ABOUT THIS EXERCISE:
Below are some records; print every one of them exactly.

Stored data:
◆ ◆ ◆

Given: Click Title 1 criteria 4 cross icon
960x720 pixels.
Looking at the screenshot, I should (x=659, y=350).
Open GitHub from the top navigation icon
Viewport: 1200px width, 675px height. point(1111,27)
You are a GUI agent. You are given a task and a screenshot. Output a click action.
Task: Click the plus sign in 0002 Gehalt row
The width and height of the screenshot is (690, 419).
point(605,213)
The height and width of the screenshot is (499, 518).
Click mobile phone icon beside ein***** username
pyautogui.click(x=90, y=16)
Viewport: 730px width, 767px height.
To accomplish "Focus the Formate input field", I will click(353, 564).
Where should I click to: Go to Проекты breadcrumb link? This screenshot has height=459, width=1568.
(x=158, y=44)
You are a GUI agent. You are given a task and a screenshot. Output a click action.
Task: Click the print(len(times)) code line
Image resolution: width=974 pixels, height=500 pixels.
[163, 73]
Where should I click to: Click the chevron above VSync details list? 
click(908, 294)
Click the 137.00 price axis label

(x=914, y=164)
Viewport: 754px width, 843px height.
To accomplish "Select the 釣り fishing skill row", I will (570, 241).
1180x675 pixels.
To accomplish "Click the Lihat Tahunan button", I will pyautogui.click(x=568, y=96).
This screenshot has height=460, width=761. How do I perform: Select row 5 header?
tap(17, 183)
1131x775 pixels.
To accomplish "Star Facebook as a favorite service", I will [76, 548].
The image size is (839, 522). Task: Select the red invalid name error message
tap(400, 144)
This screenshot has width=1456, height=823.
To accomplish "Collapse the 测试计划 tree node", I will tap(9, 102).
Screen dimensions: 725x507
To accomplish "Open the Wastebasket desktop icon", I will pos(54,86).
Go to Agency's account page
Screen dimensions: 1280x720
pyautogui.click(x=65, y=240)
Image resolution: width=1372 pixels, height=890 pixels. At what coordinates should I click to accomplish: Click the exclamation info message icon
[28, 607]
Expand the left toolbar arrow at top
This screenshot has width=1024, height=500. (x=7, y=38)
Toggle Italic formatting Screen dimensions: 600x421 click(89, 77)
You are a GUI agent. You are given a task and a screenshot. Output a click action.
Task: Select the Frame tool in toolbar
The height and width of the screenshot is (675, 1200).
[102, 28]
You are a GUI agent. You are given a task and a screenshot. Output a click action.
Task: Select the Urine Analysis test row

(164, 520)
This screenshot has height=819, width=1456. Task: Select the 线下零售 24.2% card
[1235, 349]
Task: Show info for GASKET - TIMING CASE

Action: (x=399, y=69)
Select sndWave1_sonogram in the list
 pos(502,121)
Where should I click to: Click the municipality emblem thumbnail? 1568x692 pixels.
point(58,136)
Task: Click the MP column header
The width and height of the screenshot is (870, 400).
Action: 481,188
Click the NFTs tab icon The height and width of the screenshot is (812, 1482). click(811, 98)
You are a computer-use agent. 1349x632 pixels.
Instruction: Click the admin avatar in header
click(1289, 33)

◆ ◆ ◆

SOLUTION TO THIS TASK:
Given: Click Title 1 criteria 4 cross icon
960x720 pixels.
Looking at the screenshot, I should (x=659, y=350).
Open GitHub from the top navigation icon
Viewport: 1200px width, 675px height. point(1111,27)
You are a GUI agent. You are given a task and a screenshot. Output a click action.
Task: Click the plus sign in 0002 Gehalt row
The width and height of the screenshot is (690, 419).
point(605,213)
The height and width of the screenshot is (499, 518).
Click mobile phone icon beside ein***** username
pyautogui.click(x=90, y=16)
Viewport: 730px width, 767px height.
To accomplish "Focus the Formate input field", I will click(353, 564).
Where should I click to: Go to Проекты breadcrumb link? This screenshot has height=459, width=1568.
(x=158, y=44)
You are a GUI agent. You are given a task and a screenshot. Output a click action.
Task: Click the print(len(times)) code line
Image resolution: width=974 pixels, height=500 pixels.
[163, 73]
Where should I click to: Click the chevron above VSync details list? 
click(908, 294)
Click the 137.00 price axis label

(x=914, y=164)
Viewport: 754px width, 843px height.
To accomplish "Select the 釣り fishing skill row", I will (570, 241).
1180x675 pixels.
To accomplish "Click the Lihat Tahunan button", I will pyautogui.click(x=568, y=96).
This screenshot has height=460, width=761. How do I perform: Select row 5 header?
tap(17, 183)
1131x775 pixels.
To accomplish "Star Facebook as a favorite service", I will [76, 548].
The image size is (839, 522). Task: Select the red invalid name error message
tap(400, 144)
This screenshot has width=1456, height=823.
To accomplish "Collapse the 测试计划 tree node", I will tap(9, 102).
Screen dimensions: 725x507
To accomplish "Open the Wastebasket desktop icon", I will pos(54,86).
Go to Agency's account page
Screen dimensions: 1280x720
pyautogui.click(x=65, y=240)
Image resolution: width=1372 pixels, height=890 pixels. At what coordinates should I click to accomplish: Click the exclamation info message icon
[28, 607]
Expand the left toolbar arrow at top
This screenshot has width=1024, height=500. (x=7, y=38)
Toggle Italic formatting Screen dimensions: 600x421 click(89, 77)
You are a GUI agent. You are given a task and a screenshot. Output a click action.
Task: Select the Frame tool in toolbar
The height and width of the screenshot is (675, 1200).
[102, 28]
You are a GUI agent. You are given a task and a screenshot. Output a click action.
Task: Select the Urine Analysis test row

(164, 520)
This screenshot has height=819, width=1456. Task: Select the 线下零售 24.2% card
[1235, 349]
Task: Show info for GASKET - TIMING CASE

Action: (x=399, y=69)
Select sndWave1_sonogram in the list
 pos(502,121)
Where should I click to: Click the municipality emblem thumbnail? 1568x692 pixels.
point(58,136)
Task: Click the MP column header
The width and height of the screenshot is (870, 400).
Action: 481,188
Click the NFTs tab icon The height and width of the screenshot is (812, 1482). click(811, 98)
You are a computer-use agent. 1349x632 pixels.
Instruction: Click the admin avatar in header
click(1289, 33)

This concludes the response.